Former Visa Counsel: MC Rivalry ‘Tepid’

A former high-ranking Visa executive who is considered one of the architects of the bank card industry said in trial testimony Monday that competition between MasterCard and Visa is still “tepid,” and that consumers and merchants suffer as a result.

Bennett Katz, who resigned last year as general counsel of Visa International after 29 years, testified that board members of Visa and MasterCard have leaked confidential information to the other association, and that there have been situations in which conflicts of interest have arisen.

Mr. Katz, now a consultant for Visa International, seemed to provide some of the most potent testimony so far for the Justice Department, which is seeking to prove that the governing structures of Visa and MasterCard give them an unfair advantage in the credit card industry.

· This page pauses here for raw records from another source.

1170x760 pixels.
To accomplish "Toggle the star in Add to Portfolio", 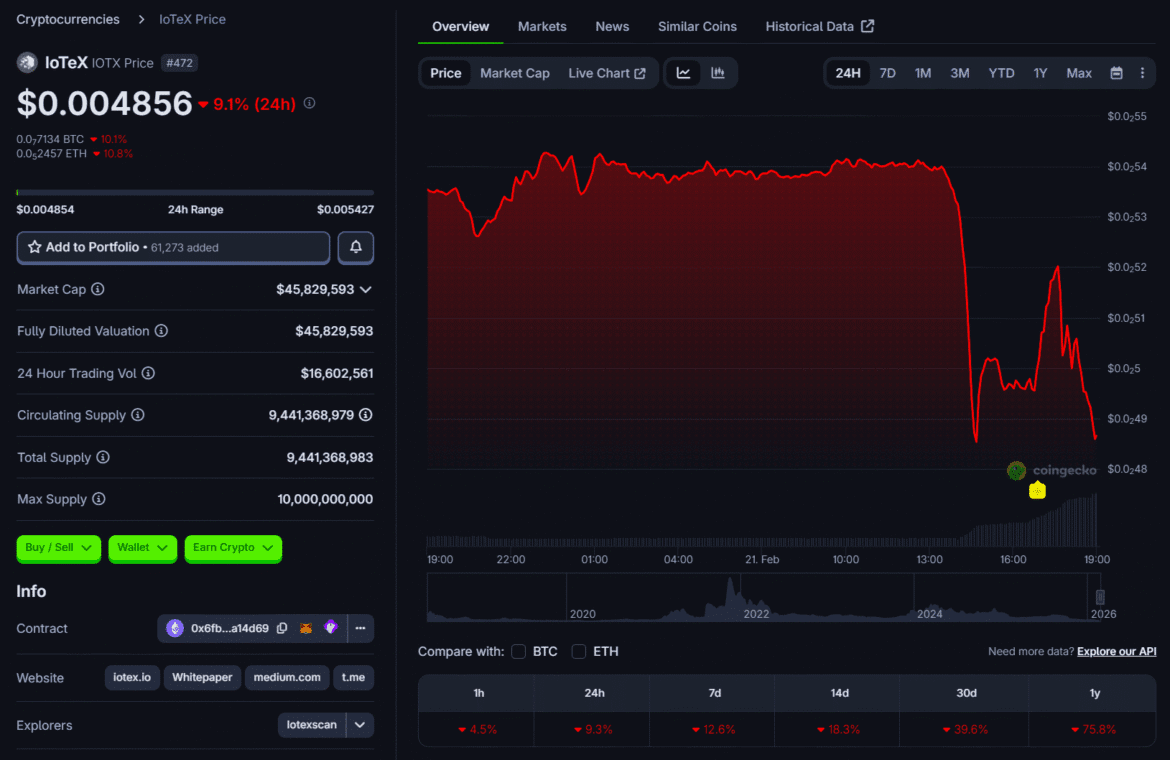I will pyautogui.click(x=34, y=247).
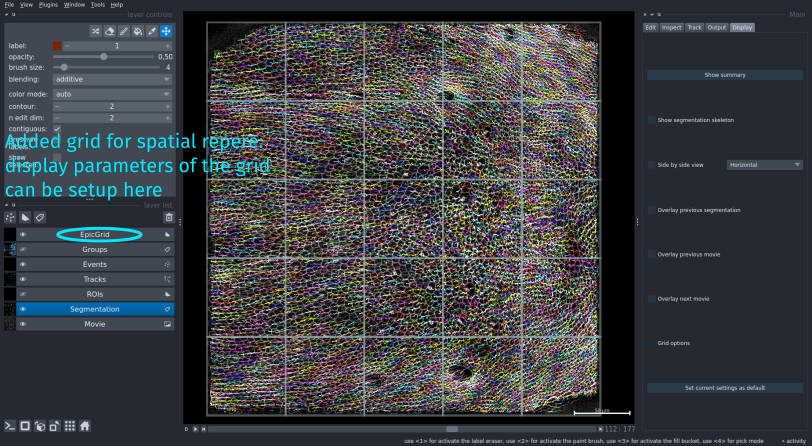Image resolution: width=812 pixels, height=446 pixels.
Task: Hide the EpicGrid layer
Action: click(23, 234)
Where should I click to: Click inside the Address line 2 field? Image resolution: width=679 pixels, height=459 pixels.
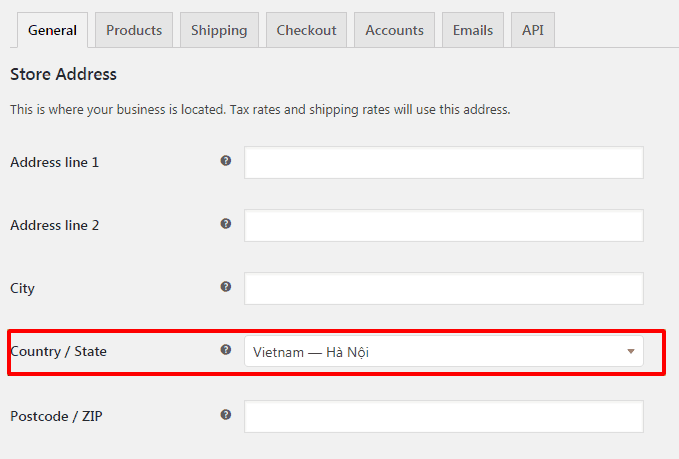pyautogui.click(x=443, y=226)
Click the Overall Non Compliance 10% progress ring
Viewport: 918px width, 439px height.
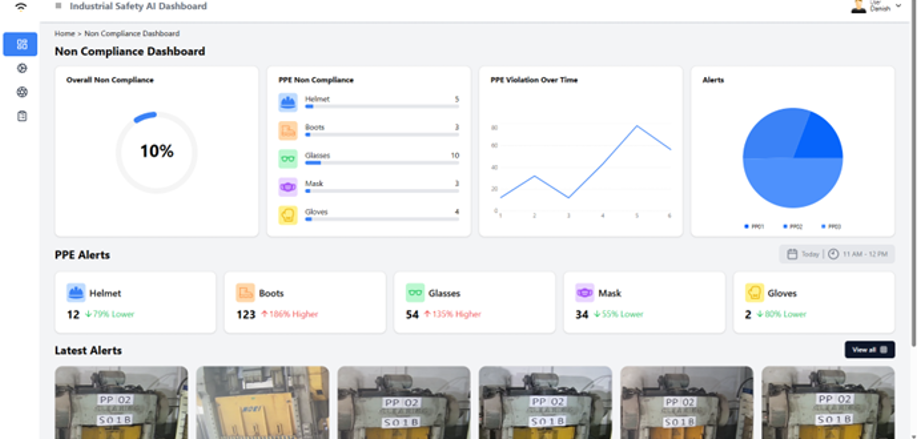[157, 152]
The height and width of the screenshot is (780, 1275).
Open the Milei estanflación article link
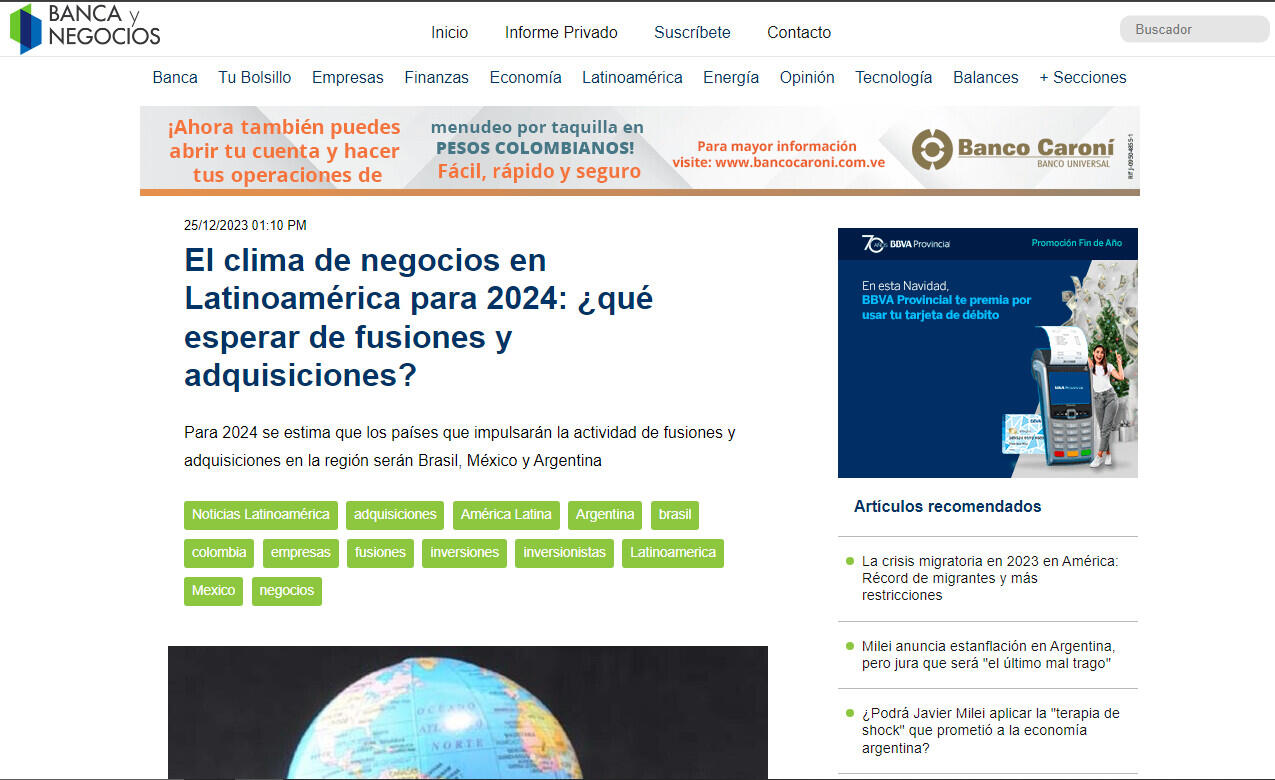pyautogui.click(x=987, y=655)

Mr. Katz told the court that the bank card associations are not true competitors because they allow their members to issue the cards of the other brand. In other words, Mr. Katz blames what is known as duality — when a bank offers both Visa and MasterCard cards — for the lack of competition between Visa and MasterCard.

Mr. Katz’s testimony also revealed that the remedies the government is seeking in its lawsuit are similar to plans that Visa nearly enacted about five years ago to ensure banks’ loyalty to the Visa brand. The government wants Visa and MasterCard to be run by banks that are “dedicated” to each brand, meaning that at least 75% of their card portfolios should be comprised of either Visa or MasterCard cards. The government is not seeking the end of duality, rather the end of dual governance, in which board members of one association have close ties or a strong interest in the other association.

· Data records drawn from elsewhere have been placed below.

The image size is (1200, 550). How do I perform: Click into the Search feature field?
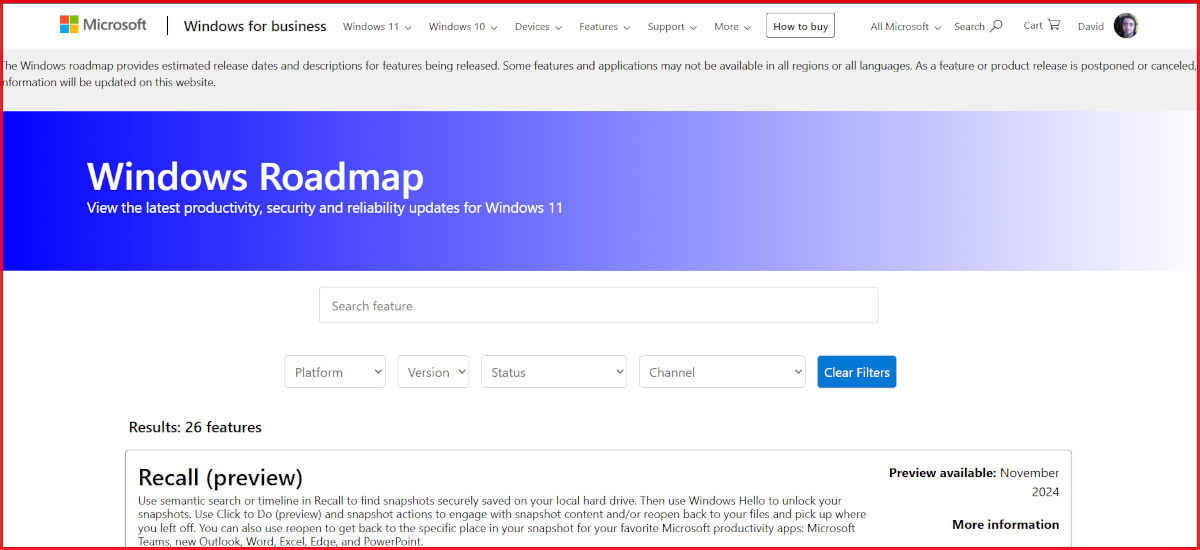point(598,306)
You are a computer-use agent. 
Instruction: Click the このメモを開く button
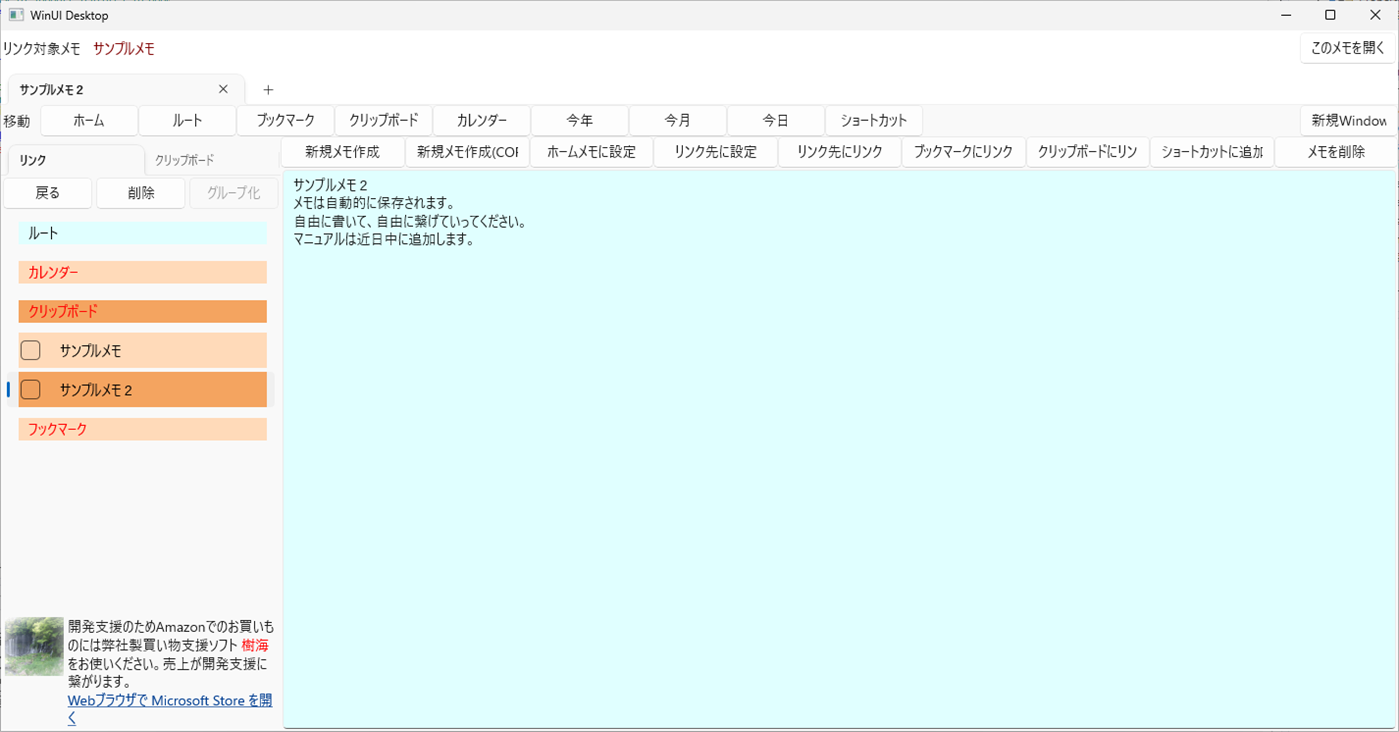click(1347, 47)
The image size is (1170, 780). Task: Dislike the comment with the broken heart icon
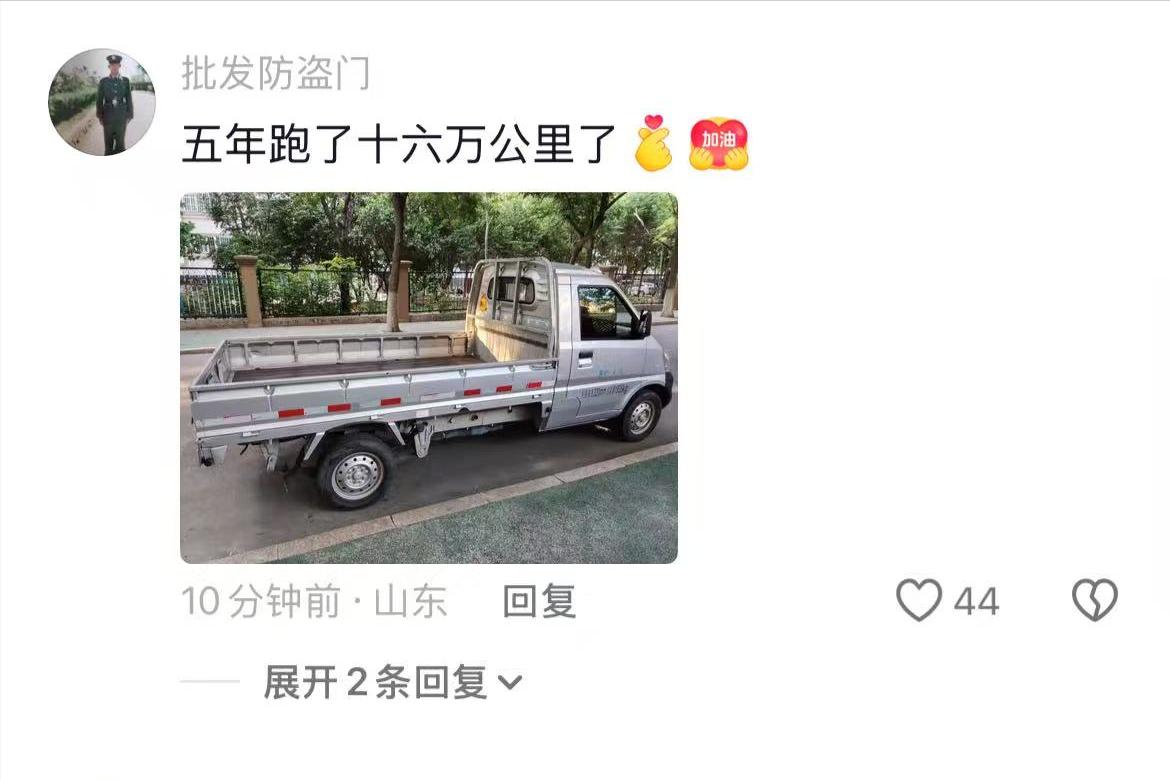(1095, 600)
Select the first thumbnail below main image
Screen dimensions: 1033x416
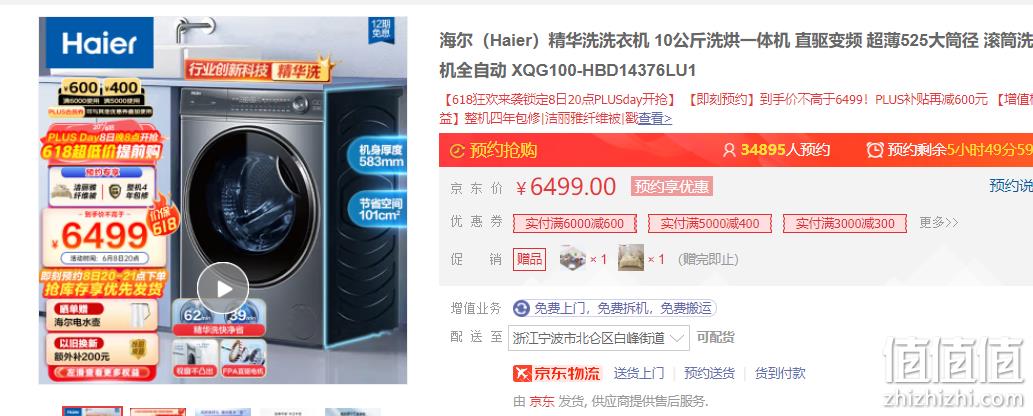point(92,411)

Mr. Katz talked about a 1991 Visa proposal called the “membership project,” which would have required Visa’s board members to issue Visa cards only. It would have effectively ended duality, he said.

Justice Department lawyer Melvin A. Schwarz introduced as evidence numerous memoranda, letters, and board meeting minutes in which Mr. Katz described Visa and MasterCard as competitors whose hands are tied behind their backs.

“There is a different kind of competition [between Visa and MasterCard] because of the effects of duality,” Mr. Katz wrote in 1995. “Banks are not thrilled” to see Visa and MasterCard “beat up on each other,” he wrote in another memo. Mr. Katz described competition between Visa and MasterCard as having “diminished materially” after duality was allowed in the 1970s, and competition between the two associations had grown “tepid.”

In a memo entitled “The Impacts of Prohibiting Duality,” Visa executives called ending duality the “only feasible way to achieve brand differentiation” from MasterCard. Without duality, the memo said, “Visa would be able to implement innovation without [being concerned] about the impact on MasterCard.”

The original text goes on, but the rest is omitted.